In 1871 W. O. Taylor's son, Vincent A. Taylor took over the active management of the company, and the name was changed to W. O. Taylor and Son. In 1876 the International Exhibition in Philadelphia awarded the company a prize for outstanding products and methods.

In 1885, it was incorporated as The Taylor Chair Company. As an Ohio Corporation it began with capitalization of $100,000 and an issue of 1,000 shares of stock.
Following incorporation the company grew in volume of sales and in the breadth of its product lines. By 1907 there were 102 different designs of chairs being produced. In 1913 the company began the design of office furniture. When World War I broke out the company supplied furniture for military offices throughout the country.

The company survived the depression, and during the World War II years of 1941-1945 it became extremely busy filling government orders In 1945 the pent-up civilian demand for furniture produced high levels of business. By 1947 the company employed the largest number of people in its history.

The 1950s and 1960s saw a continued expansion of product lines, including chairs, sofas, and tables available to professional interior designers. The alertness of The Taylor Chair Co. in responding to changing market conditions has been a major factor in the success of the company.

On June 8, 2012 the Taylor Company announced that the company would close. The last day of
regular operation was June 15, 2012. Parts of the plant remained open for a few weeks to complete orders. Equipment used for production is being auctioned in August 2012. No plans for the building have been announced. Company archives and artifacts were divided between the Bedford Historical Society and the Western Reserve Historical Society.

== Sustainability ==
Taylor initiated various sustainable manufacturing practices. In July 2006, Taylor moved to a new factory on a remediated 50 acre brownfield that had been abandoned since 1987. The former brownfield is now called Tinker's Creek Commerce Park and it is where Taylor operates its Bedford, Ohio factory and headquarters.

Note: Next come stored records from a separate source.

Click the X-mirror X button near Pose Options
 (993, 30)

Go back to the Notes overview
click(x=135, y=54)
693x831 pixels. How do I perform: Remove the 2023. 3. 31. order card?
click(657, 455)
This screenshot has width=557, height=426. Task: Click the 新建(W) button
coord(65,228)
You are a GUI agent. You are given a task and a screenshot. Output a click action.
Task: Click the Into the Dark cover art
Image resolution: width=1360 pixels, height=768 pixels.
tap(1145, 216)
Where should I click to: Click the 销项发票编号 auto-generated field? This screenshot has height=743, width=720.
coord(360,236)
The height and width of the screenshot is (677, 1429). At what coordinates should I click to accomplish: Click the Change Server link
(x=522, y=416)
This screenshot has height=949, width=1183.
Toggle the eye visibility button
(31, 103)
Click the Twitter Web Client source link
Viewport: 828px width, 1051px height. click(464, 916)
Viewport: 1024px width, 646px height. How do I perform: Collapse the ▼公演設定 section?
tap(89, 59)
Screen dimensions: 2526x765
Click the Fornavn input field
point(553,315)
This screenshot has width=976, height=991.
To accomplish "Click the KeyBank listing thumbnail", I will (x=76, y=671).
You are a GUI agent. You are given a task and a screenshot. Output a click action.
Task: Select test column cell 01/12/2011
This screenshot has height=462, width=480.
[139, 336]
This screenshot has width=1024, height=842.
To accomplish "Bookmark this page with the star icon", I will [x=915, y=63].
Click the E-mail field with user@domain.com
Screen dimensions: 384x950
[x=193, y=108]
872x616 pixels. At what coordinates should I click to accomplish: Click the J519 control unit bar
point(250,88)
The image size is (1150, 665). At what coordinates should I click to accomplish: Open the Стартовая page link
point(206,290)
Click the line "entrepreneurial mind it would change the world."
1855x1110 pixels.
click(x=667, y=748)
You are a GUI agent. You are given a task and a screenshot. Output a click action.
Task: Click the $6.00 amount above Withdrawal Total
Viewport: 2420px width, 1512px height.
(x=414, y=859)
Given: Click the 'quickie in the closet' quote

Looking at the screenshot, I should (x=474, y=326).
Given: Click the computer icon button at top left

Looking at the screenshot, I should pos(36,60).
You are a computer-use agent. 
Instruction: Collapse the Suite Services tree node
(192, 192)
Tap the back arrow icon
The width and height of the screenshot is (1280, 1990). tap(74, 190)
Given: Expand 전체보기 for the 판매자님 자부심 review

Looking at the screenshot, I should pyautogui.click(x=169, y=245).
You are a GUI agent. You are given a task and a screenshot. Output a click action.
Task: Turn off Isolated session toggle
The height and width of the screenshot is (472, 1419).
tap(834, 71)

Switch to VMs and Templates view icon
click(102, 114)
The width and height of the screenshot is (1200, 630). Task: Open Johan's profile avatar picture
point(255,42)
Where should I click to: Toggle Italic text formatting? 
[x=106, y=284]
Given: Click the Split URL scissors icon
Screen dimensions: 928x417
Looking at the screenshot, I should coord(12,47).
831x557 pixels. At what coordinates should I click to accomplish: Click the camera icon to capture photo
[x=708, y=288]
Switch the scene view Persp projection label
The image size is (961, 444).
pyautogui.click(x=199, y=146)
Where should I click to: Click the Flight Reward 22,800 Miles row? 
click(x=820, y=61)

By investing in energy efficient equipment, having an energy audit and implementing better practices in the factory, Taylor’s aggregate consumption of natural gas, electricity and water was reduced by 59% at the new Bedford, Ohio manufacturing plant. 90% of the manufacturing waste that was generated at the Bedford, Ohio factory was diverted away from local landfills through recycling, upcycling and composting. At the Lynwood, California factory, 60% of the manufacturing waste was diverted from local landfills. Taylor reduced its costs by $20,000 through waste reduction and $80,000 through energy conservation efforts.

In April, 2010, Taylor became the first furniture manufacturer member of The Climate Registry.

Taylor has received numerous national and regional recognition of its sustainability efforts:
- North American Sustainable Enterprise People’s Choice Award, 2010
- Crain’s Cleveland Business Emerald Award, 2010
- North American Sustainable Enterprise of the Year, 2011
- SJF Institute Green Jobs Award, 2011
- Pillar Award, Sustainable Business Practices, 2011

The Taylor Cos., a nearly 200-year-old company that bills itself as the oldest furniture manufacturer in the United States, announced that it plans to go out of business. August 8, 2012 On September 18, 2012 the Gasser Chair Co. of Youngstown, Ohio announced that it had acquired the intellectual property of Taylor Chair Co. This will allow Gasser Chair, a manufacturer of commercial seating for the entertainment and hospitality industries, to expand into office seating. The agreement also allows Gasser Chair to use the Taylor brand name and customer list.